In 1997, Dr Curhan analysed an even larger cohort this time of women with no previous kidney stones and found very similar results with a surprising twist (Ann Int Med, 1997; 126: 497-504). Among the 91,731 women studied, 864 cases of kidney stones were documented over 12 years, and once again dietary calcium was found to be protective. However, researchers also observed that the intake of supplemental calcium actually elevated the risk of stone formation. All calcium, it appears, is not equal. The opposing effects of different types of calcium found in this study may have something to do with timing: if calcium supplements are taken at the same time that oxalate is consumed in the diet.
Most recently, another team of researchers in the US studied 1,309 women aged between 20 and 92 years.
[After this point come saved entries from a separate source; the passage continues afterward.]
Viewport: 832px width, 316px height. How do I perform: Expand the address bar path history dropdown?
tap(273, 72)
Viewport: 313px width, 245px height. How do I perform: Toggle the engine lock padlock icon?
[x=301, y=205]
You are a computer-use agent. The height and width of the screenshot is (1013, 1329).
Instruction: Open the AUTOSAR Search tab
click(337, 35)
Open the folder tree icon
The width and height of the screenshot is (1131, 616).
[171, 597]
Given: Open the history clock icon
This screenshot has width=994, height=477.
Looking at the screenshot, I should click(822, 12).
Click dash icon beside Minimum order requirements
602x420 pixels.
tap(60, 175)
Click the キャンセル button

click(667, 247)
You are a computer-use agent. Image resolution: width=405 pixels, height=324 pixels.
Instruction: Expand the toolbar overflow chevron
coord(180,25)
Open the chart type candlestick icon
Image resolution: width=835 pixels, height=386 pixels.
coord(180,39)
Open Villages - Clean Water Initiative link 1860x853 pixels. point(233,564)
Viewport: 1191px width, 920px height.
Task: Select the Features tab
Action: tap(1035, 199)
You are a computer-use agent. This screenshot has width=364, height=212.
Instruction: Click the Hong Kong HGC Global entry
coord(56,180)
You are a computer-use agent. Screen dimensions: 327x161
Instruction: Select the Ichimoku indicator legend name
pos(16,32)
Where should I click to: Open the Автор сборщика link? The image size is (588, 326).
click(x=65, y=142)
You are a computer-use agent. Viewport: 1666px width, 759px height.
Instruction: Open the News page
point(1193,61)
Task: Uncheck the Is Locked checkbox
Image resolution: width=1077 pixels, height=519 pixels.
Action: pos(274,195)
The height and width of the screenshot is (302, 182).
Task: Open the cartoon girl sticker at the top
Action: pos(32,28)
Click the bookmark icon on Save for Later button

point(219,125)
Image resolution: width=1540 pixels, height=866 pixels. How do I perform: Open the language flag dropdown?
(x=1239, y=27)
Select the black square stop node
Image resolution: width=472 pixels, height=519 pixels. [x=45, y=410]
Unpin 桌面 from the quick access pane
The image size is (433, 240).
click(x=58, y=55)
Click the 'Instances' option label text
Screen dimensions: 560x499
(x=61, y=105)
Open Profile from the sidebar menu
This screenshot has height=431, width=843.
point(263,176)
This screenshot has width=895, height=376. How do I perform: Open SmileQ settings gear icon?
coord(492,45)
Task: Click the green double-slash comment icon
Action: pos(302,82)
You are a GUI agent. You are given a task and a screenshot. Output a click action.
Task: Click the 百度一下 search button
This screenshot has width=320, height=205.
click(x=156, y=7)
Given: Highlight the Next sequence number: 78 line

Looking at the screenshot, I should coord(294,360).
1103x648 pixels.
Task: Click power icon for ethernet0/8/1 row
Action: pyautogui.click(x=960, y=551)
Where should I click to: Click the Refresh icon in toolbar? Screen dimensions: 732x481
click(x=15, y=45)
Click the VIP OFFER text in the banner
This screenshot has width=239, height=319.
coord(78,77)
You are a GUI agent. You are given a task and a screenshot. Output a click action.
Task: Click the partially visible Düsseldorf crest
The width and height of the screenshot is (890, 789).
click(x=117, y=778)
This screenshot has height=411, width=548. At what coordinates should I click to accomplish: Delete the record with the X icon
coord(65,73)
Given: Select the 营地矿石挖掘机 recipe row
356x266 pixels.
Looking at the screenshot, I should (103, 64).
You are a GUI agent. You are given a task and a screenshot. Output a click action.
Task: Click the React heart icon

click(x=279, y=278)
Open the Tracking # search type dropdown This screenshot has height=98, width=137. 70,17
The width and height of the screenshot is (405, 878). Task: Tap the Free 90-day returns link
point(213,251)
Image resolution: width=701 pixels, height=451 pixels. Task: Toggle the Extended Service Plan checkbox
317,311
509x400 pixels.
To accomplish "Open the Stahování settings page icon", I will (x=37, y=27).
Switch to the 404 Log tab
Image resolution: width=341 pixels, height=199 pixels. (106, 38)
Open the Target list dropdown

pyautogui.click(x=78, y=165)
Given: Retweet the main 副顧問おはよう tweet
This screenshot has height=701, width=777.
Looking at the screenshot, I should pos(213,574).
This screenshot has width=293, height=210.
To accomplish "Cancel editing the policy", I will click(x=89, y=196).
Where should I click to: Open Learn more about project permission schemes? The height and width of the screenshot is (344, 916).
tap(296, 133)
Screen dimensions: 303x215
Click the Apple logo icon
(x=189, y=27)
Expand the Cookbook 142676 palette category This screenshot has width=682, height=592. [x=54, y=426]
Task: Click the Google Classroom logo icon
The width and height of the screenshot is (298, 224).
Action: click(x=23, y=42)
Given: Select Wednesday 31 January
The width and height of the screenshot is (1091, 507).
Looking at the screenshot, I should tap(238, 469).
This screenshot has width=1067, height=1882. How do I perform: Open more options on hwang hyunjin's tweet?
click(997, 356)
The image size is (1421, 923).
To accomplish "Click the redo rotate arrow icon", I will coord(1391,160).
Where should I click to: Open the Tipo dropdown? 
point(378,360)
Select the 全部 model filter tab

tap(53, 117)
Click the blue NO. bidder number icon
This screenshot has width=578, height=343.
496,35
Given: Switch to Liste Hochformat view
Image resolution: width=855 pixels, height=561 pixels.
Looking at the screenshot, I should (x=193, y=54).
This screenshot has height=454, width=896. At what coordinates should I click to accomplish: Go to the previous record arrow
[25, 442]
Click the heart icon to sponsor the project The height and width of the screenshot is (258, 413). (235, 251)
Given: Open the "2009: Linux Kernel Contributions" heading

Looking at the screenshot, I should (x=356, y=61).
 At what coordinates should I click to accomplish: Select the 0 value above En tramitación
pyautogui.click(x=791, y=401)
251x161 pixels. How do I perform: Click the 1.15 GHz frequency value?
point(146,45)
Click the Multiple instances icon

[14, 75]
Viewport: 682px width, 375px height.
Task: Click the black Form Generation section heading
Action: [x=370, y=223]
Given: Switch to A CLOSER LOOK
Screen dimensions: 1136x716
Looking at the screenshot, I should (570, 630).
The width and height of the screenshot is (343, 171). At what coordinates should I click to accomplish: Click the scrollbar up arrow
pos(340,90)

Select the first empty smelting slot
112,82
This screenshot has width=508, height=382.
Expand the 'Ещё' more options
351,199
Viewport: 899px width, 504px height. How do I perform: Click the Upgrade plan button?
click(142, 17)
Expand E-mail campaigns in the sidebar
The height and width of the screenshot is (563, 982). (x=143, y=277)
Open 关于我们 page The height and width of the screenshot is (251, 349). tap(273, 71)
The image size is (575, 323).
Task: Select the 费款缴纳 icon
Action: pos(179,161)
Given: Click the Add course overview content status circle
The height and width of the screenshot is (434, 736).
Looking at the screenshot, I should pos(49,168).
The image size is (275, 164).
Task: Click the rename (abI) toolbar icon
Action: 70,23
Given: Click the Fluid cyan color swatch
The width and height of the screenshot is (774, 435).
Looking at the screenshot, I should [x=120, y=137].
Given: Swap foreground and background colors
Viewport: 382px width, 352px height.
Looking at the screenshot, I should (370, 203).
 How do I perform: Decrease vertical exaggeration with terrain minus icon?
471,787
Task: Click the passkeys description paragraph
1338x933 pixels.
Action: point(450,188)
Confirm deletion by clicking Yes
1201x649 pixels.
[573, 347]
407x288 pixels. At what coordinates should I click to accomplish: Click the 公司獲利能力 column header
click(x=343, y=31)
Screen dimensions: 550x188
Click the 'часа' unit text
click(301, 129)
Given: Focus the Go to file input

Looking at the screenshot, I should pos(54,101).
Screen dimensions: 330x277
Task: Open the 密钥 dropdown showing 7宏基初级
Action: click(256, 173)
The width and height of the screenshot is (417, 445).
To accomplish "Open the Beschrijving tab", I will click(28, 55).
They were able to rule out such factors as hypertension, bone mineral density, high oxalate food consumption, fractures, ascorbic acid from food supplements and even geography as being significantly associated with stone formation. Instead, the most significant factor was dietary calcium; stone formers consumed almost 250 mg less calcium per day than women without stones. They also had a lower energy intake (Am J Epidemiol, 1998; 147: 914-20).
Encouragingly, while family history has been shown to increase the relative risk of forming kidney stones by two and a half times (particularly in men), family history alone is not enough to reduce the protective effect of dietary calcium (J Am Soc Nephrol, 1997; 8: 1568-73). Indeed, more calcium rich foods may be the best protection against hereditary stones.
Subtle damage to the kidneys can take place over a number of years without producing any painful symptoms. A first sign that something is wrong is often the formation of kidney stones. While this condition is often derided with humour (many men say it's the closest they'll ever get to labour pains), kidney stones are no joke. They can damage the kidney, obstructing the passage of urine and leading to infection. While most humans can survive with one kidney or with each one working at sub optimum levels why take the chance? Simple lifestyle modifications can make the difference between functioning adequately and functioning optimally.